Stelios Petrakis
Crete’s Stelios Petrakis is at the peak of players of his island’s best-known traditional instrument, the Cretan lyra, a small pear-shaped fiddle held vertically on the knee. Its three bowed strings are stopped by the fingernails of the non-bowing hand rather than being pressed to the fingerboard. Its sound hovers on the enticing edge between fundamental and harmonics.
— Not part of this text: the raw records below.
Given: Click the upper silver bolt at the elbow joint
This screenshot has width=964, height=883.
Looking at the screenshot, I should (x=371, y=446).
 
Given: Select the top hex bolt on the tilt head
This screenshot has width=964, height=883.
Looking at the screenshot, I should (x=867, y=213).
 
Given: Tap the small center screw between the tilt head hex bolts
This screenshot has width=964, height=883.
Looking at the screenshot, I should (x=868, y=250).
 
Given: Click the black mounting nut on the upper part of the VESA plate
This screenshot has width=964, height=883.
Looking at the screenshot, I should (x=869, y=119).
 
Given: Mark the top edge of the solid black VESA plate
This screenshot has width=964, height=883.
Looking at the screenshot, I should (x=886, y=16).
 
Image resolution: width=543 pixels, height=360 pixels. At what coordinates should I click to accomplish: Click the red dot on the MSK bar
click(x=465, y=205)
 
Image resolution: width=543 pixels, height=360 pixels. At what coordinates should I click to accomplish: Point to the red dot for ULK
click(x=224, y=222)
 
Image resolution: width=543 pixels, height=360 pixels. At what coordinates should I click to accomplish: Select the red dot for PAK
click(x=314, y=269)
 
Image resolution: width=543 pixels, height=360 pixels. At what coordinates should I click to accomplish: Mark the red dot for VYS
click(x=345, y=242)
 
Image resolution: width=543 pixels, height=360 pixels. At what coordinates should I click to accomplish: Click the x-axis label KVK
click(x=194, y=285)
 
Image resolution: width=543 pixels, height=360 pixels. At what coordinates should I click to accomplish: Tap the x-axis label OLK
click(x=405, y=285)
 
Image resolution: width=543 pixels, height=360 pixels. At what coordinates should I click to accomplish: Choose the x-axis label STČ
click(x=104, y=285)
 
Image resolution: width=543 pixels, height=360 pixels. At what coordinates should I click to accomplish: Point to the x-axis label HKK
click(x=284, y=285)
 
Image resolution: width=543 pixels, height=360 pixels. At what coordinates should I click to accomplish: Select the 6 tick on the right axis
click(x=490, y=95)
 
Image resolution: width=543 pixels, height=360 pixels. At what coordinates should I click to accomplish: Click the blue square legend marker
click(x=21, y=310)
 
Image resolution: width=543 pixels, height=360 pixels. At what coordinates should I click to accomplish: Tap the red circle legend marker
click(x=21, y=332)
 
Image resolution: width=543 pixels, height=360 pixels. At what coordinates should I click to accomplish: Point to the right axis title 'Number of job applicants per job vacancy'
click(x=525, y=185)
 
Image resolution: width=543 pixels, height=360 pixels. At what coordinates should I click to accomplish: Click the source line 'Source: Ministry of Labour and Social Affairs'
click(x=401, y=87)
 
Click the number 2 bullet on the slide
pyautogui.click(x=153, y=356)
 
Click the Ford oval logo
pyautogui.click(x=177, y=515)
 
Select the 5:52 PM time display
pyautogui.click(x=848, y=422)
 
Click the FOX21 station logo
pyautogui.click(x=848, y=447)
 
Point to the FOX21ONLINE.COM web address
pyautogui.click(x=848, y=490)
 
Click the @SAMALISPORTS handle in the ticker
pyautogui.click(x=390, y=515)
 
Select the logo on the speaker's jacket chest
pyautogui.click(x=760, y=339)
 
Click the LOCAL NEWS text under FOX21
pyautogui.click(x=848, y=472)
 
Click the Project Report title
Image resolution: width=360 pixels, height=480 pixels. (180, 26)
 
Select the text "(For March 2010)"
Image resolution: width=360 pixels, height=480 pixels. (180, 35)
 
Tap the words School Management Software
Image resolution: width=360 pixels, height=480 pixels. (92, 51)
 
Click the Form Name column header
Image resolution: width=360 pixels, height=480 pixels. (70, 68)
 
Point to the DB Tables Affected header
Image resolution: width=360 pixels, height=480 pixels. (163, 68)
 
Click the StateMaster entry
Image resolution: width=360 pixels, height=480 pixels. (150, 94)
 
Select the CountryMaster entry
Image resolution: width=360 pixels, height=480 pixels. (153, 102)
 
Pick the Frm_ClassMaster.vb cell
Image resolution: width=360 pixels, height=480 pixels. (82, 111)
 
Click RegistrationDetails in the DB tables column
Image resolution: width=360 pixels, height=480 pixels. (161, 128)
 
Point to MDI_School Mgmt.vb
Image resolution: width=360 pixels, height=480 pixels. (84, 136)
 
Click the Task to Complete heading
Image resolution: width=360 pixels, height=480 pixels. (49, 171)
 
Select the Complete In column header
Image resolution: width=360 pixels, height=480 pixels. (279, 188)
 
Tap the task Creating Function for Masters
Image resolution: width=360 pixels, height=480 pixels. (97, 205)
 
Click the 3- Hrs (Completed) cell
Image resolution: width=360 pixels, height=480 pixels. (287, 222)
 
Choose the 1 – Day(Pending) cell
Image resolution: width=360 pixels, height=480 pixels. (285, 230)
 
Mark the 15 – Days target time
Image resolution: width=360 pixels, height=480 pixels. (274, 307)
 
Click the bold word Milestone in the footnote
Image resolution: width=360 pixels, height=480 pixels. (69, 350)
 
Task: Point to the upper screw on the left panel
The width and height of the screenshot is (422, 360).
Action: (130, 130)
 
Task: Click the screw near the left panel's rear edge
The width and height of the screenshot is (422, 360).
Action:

Petrakis is also a leading luthier, making the lyras and the other instruments he plays, including the traditional metal-strung lute laouto, and in conjunction with Ross Daly he’s developed and plays a range of lyras with ringing sympathetic strings. True to its title, this an album of his lyra, and laouto, with a panoply of other traditional instruments played by musicians of equal stature to Petrakis, in music of rich lyricism, in melody and texture.
“Astro Sti Gaza” (‘Star in Gaza’), a wish for peace written by Petrakis with lyrics by his brother Yannis Petrakis, opens the album. At first a string drone, then Petrakis’s laouto and lyra, Maëlle Duchemin’s harp, Pavlos Spyropoulos’s double bass, and the percussion of Iranian Bijan Chemirani, who plays frame and flask hand-drums on most tracks. The dark, sinuous instrumental line is tracked by the husky vocal of Giorgis Xylouris, who sings on three tracks, the other six being instrumental. “Nathenas,” a traditional Cretan song in asymmetric rhythms, has a powerful ensemble of lyra, laouto, frame-drum, stick-hit davul, topped out by Breton Sylvain Barou’s reeds and Armenian shvi whistle. “Anglianico,” a stately melody composed by Petrakis, has the tremolo mandolins of Valencian musician Efrén López and Michalis Kontaxakis in an elegant almost orchestral sound with lyra, guitars (Antonis Voumvoulakis and Samuel Mele), Spyropoulos’s double bass, and the accordion of Mattia Marco Gregoriadis on whose improvisation the tarantella-like “Pukanè” is based.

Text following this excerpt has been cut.